A way to represent some sort of 'byte' given an integer

Question

Given an integer in Java, is there an easy way you could represent this in binary as an array of boolean?

int input = 12;

return {True, True, False, False};

And what about, for example, if you already had a set list length? How would you make it return a list with the set length?

int input = 15; 

return {False, False, True, True, True, True};

I tried to make a pointer that would reset every two times, but I know that there has to be an easier solution involving just using the % operator.

This resulted in a very long time delay, ending up in a timing out.

Answer 1

Given an integer in Java, is there an easy way you could represent this in binary as an array of booleans?

Interger class provides a static method Integer.asBinaryString(i), which returns "string representation of the integer argument as an unsigned integer in base 2".

Note that the returned string would not contain leading zeros (judging by the first example, that matches the behavior you need).

Alternatively, the same string can be obtained by using Integer.toString(i,2) which expects an integer number and a radix.

That's how such string can be converted to a boolean array:

public static boolean[] toBooleanArray(int num) {

    String binaryStr = Integer.toBinaryString(num);
    boolean[] res = new boolean[binaryStr.length()];
    
    for (int i = 0; i < res.length; i++)
        res[i] = binaryStr.charAt(i) == '1';
    
    return res;
}

Or if you're OK with an array of wrapper type Boolean[], it can be generated in a single statement using Stream API (since input is an integer array would contain at most 31 element, so it would not a lot of difference this array is needed only for one use and method is not intended to be used very frequently):

public static Boolean[] toBooleanArray(int num) {

    return Integer.toBinaryString(num).chars()
        .map(Character::getNumericValue)
        .mapToObj(i -> i == 1)
        .toArray(Boolean[]::new); // or toList() to obtain the result as list
}

main()

public static void main(String[] args) {
    System.out.println(Arrays.toString(toBooleanArray(9)));
    System.out.println(Arrays.toString(toBooleanArray(12)));
    System.out.println(Arrays.toString(toBooleanArray(15)));
}

Output:

[true, false, false, true] // 9  - 1001
[true, true, false, false] // 12 - 1100
[true, true, true, true]   // 15 - 1111

Answer 2

What is "some sort of byte"? If you want binary, I got this off of the web:

import java.util.*;
import java.math.*;
class GFG {

    public static BigInteger binaryConv(BigInteger n)
    {
        if (n.compareTo(BigInteger.valueOf(1)) == 0) {

            return BigInteger.valueOf(1);
        }
        return ((binaryConv(n.divide(BigInteger.valueOf(2))).multiply(BigInteger.valueOf(10))).add(n.mod(BigInteger.valueOf(2))));
    }
    public static void main(String[] args)
    {
        BigInteger N = new BigInteger("9876543210987543210");
        System.out.println(binaryConv(N));
    }
}

Output:

1000100100010000100001111011100011100011101101010101101010101010

If this doesn't help, I feel you need to restate your question.

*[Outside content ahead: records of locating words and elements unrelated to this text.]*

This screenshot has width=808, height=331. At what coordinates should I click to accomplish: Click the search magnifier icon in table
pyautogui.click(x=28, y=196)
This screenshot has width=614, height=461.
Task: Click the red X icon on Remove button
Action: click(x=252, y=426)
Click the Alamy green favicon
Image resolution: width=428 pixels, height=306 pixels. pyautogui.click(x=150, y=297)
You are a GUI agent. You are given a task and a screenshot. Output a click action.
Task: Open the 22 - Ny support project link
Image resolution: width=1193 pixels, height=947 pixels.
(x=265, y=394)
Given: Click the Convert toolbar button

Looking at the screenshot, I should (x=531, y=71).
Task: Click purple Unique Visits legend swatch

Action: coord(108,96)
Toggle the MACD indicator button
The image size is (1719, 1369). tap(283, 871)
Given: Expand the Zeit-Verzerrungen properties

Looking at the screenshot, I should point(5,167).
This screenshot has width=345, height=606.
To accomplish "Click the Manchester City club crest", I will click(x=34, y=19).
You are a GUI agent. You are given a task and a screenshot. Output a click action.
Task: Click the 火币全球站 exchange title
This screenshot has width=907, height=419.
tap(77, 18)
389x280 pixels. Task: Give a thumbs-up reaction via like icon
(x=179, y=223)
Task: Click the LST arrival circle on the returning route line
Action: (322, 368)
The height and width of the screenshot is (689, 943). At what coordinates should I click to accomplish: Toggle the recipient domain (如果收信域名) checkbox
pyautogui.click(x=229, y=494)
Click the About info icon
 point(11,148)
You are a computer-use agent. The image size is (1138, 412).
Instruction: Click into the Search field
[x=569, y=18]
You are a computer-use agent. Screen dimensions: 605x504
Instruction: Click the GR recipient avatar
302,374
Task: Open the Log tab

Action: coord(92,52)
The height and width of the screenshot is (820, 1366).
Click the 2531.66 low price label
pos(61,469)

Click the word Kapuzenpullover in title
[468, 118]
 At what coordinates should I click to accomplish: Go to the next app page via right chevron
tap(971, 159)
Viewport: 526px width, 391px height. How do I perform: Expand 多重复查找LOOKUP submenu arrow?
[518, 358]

P.S. Java doesn't have pointers. Theoretically, you could make one, but don't; they're not there for a reason.

Answer 3

You can try using BitSet:

BitSet bitSet = BitSet.valueOf(new long[] { 12});

The order is the opposite of what your example provided though - index 0 is the smallest value. For instance, using 12, the BitSet has a string representation of {2, 3}, which means bits 2 and 3 are set, and when using 15, it's {0, 1, 2, 3}.